Comme, en disant ces mots, le jeune chasseur avait tiré de sa ceinture son couteau qui était de taille, tout le contingent de « l’impériale » estima qu’il était prudent de se taire et l’on n’entendit plus un mot jusqu’au moment où, à un détour du chemin, apparurent les hauts créneaux de la tour Cage-de-Fer de Neustadt. Les langues repartirent de plus belle ; mais elles prirent garde de ne point s’adresser au sombre et farouche chasseur, qui paraissait en proie à une singulière émotion. De temps à autre une sourde exclamation lui échappait, traduisant la fureur dans laquelle le mettait la lenteur de cette diligence.

Les marchands disaient :

– Voici la messe qui sonne ! Dans un quart d’heure, il y aura une Mme Karl le Rouge !

D’autres :

– Ah ! Regardez tous ces soldats ! La montagne en est couverte ! Le cousin de Carlsruhe a prêté toute sa garde pour la cérémonie !

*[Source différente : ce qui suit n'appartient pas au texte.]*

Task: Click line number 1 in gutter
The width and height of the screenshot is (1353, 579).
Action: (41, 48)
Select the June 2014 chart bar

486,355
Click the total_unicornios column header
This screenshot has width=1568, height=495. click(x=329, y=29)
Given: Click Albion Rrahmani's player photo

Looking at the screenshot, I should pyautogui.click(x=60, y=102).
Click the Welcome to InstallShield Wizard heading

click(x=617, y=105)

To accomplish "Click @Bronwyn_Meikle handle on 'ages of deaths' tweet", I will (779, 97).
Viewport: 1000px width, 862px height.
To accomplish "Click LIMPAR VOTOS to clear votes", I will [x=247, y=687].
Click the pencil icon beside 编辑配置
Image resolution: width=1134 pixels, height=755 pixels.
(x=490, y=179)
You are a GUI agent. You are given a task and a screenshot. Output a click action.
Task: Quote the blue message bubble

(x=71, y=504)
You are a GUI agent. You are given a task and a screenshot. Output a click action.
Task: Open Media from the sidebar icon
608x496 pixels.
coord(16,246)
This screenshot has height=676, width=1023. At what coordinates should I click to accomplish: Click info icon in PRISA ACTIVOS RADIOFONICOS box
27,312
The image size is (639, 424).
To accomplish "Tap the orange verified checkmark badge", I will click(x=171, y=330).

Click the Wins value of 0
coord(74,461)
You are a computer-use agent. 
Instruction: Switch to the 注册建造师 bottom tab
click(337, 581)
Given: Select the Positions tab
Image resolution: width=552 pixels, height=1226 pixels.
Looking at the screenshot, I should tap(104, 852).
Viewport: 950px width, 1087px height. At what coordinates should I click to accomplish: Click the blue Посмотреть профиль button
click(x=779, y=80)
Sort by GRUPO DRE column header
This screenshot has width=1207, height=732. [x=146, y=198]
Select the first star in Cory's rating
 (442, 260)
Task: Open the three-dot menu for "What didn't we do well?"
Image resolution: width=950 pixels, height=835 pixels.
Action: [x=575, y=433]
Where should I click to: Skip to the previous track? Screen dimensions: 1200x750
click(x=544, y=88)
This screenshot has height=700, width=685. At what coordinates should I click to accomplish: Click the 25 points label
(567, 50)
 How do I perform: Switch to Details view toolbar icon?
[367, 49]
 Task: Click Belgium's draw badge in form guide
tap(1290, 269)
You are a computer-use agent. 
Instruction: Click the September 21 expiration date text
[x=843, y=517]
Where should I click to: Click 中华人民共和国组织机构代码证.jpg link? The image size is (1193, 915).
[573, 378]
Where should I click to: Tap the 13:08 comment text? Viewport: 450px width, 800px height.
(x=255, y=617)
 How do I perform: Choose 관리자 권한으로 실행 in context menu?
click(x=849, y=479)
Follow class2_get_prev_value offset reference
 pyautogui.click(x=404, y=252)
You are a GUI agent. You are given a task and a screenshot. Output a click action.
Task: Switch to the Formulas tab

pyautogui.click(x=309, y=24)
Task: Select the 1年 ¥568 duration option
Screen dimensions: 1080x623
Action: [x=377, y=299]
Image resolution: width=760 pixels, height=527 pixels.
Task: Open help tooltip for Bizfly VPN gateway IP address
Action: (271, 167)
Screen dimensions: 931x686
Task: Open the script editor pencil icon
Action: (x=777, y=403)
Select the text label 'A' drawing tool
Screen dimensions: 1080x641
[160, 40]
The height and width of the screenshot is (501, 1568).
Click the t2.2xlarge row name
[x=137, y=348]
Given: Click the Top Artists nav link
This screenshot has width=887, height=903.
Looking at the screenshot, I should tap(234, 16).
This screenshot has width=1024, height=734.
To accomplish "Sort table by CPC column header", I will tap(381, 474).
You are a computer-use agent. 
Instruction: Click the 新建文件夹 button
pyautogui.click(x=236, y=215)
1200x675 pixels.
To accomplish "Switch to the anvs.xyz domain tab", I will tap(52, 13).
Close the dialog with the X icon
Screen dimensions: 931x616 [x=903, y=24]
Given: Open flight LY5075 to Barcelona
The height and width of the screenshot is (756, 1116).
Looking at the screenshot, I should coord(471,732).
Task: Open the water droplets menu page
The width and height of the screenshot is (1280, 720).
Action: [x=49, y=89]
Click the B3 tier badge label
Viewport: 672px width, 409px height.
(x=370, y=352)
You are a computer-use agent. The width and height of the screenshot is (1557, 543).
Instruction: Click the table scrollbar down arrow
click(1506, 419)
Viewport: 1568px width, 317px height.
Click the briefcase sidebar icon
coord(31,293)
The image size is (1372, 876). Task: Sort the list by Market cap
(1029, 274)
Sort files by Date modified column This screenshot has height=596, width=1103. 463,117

En effet, il était facile de voir que tous les sentiers qui montaient à travers la forêt jusqu’à la tour étaient encombrés de troupes…

– De quoi a-t-on peur là-haut ? se demandaient les voyageurs en ricanant. Mme Karl le Rouge craint peut-être qu’on ne vienne lui enlever son mari, ou troubler sa nuit de noces !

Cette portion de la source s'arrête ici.